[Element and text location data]

--*--

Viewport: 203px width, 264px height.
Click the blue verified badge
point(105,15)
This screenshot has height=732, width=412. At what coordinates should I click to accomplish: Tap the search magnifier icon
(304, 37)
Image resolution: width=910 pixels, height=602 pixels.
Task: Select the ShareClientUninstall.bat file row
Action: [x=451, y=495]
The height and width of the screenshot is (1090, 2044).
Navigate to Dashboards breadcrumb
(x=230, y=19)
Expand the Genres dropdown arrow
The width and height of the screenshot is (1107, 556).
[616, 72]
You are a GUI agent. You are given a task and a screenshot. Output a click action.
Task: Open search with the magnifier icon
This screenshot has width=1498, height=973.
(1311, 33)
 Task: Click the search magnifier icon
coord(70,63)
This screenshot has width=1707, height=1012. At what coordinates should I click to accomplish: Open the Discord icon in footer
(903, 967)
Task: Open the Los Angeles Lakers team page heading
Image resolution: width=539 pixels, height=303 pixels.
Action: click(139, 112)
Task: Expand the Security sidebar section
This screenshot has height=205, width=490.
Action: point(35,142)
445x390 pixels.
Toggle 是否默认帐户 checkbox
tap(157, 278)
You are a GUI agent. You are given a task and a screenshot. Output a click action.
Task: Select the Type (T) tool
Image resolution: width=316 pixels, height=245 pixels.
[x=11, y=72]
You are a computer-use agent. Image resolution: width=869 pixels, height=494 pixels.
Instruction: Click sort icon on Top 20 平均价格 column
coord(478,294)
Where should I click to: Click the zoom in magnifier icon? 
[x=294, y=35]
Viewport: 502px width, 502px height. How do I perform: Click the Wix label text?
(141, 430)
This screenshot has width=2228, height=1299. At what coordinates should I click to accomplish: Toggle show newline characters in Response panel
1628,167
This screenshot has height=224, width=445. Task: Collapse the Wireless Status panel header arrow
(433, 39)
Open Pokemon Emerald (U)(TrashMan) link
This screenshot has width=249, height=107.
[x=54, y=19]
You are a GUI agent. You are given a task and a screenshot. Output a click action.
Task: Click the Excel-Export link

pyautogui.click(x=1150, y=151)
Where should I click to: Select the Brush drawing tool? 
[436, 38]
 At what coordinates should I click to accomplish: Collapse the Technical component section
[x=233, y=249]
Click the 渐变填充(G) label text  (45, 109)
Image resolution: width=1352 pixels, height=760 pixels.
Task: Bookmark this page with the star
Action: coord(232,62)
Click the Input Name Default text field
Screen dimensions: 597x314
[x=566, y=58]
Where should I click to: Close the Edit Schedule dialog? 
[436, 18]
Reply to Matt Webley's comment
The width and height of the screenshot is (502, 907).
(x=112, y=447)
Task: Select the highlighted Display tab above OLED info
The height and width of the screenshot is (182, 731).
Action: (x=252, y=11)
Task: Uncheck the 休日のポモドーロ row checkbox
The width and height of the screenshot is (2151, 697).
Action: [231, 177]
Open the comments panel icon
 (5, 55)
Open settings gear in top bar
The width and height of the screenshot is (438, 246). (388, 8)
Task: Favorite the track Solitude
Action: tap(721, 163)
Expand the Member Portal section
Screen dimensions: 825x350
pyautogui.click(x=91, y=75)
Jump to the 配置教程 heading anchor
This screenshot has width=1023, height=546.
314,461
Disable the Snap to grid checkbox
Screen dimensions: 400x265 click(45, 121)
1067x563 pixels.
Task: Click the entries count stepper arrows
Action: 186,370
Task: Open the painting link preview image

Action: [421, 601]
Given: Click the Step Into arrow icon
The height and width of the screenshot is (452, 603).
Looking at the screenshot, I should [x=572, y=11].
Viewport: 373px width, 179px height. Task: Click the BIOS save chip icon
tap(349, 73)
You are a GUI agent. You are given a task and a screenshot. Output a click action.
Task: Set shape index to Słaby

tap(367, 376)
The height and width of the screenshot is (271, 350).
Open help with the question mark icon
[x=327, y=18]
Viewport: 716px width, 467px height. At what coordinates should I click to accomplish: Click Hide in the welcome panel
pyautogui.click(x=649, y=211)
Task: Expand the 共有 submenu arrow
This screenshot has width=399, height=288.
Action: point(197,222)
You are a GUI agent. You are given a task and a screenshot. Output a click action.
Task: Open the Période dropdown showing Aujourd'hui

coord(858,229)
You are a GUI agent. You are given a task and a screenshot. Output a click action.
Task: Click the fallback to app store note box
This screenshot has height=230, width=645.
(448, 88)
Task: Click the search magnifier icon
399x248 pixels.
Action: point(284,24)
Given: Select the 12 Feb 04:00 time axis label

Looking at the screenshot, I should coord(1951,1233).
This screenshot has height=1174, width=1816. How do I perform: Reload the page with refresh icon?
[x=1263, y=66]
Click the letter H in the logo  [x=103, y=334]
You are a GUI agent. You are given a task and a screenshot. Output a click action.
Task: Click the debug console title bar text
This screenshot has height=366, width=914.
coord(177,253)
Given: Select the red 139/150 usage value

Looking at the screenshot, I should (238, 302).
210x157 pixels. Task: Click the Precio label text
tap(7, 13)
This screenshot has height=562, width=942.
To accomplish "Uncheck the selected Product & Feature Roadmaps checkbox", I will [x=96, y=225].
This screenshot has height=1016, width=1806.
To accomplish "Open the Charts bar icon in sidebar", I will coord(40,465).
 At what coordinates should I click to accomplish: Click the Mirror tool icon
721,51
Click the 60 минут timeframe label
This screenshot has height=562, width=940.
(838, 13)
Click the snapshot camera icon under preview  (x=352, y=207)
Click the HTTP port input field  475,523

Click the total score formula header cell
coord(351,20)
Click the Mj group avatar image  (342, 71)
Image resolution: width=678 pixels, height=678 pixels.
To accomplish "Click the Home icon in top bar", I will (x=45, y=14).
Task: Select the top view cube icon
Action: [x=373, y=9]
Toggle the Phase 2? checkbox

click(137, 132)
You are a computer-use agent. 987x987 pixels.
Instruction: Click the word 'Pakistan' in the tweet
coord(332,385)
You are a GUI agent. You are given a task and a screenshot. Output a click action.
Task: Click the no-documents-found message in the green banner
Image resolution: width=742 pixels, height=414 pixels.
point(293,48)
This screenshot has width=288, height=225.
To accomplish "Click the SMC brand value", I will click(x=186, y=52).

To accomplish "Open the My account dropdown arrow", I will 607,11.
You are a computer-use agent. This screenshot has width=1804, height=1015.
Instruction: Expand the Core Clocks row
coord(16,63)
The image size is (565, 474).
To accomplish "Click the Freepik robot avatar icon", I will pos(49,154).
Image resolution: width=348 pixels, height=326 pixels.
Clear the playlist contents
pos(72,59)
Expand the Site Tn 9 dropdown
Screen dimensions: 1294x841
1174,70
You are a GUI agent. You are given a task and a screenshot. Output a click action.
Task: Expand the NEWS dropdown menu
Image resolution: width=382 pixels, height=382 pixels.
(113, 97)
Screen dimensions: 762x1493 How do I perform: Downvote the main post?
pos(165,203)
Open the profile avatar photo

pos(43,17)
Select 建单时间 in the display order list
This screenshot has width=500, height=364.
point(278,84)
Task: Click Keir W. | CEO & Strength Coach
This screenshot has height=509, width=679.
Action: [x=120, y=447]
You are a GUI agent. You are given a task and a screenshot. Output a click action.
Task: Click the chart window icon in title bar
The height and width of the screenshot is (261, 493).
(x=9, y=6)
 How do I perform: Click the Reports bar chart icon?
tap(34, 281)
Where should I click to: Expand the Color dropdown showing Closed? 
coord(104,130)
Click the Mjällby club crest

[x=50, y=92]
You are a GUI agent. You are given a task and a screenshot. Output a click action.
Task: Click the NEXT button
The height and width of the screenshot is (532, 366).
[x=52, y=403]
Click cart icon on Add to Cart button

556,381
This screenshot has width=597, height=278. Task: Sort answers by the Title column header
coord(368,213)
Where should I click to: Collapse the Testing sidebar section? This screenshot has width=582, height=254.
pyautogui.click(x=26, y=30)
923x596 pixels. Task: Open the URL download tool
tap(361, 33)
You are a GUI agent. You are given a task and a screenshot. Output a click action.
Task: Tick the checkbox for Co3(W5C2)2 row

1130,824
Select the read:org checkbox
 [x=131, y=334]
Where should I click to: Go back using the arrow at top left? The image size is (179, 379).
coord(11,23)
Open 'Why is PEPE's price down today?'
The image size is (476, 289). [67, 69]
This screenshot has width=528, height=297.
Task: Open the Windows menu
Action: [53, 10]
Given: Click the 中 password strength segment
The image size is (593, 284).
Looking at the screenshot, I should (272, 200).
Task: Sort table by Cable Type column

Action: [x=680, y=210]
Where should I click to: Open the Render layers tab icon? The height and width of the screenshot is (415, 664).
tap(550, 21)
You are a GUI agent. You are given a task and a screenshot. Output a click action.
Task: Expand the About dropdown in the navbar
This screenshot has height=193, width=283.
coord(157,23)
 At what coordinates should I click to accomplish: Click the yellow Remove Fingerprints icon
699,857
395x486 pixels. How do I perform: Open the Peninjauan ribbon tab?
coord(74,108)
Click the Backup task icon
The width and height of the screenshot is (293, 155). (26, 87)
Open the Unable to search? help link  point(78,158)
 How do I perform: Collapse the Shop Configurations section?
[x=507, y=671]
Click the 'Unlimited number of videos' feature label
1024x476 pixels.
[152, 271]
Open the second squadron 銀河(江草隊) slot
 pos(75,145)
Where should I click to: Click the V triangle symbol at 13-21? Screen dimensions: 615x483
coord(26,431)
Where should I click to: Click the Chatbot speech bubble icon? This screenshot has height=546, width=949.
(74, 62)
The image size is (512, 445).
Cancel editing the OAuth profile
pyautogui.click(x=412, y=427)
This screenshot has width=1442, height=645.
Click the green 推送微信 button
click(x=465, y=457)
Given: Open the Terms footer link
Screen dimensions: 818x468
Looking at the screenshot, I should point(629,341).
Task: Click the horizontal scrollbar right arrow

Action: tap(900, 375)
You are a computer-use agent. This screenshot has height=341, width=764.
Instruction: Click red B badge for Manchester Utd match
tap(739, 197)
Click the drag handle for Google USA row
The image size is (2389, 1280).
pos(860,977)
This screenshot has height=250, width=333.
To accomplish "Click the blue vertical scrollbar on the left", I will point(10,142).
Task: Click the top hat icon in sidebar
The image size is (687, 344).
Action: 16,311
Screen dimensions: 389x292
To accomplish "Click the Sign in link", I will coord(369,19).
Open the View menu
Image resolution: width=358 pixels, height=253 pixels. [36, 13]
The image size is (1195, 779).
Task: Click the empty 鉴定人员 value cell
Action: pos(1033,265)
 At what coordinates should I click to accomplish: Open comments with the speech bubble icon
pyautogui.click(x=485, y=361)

--*--

§ TASK BRIEF:
Return every line of the material that contains the string "heading", matching case exactly.

§ FINAL RESULT:
Task: Open the Los Angeles Lakers team page heading
Jump to the 配置教程 heading anchor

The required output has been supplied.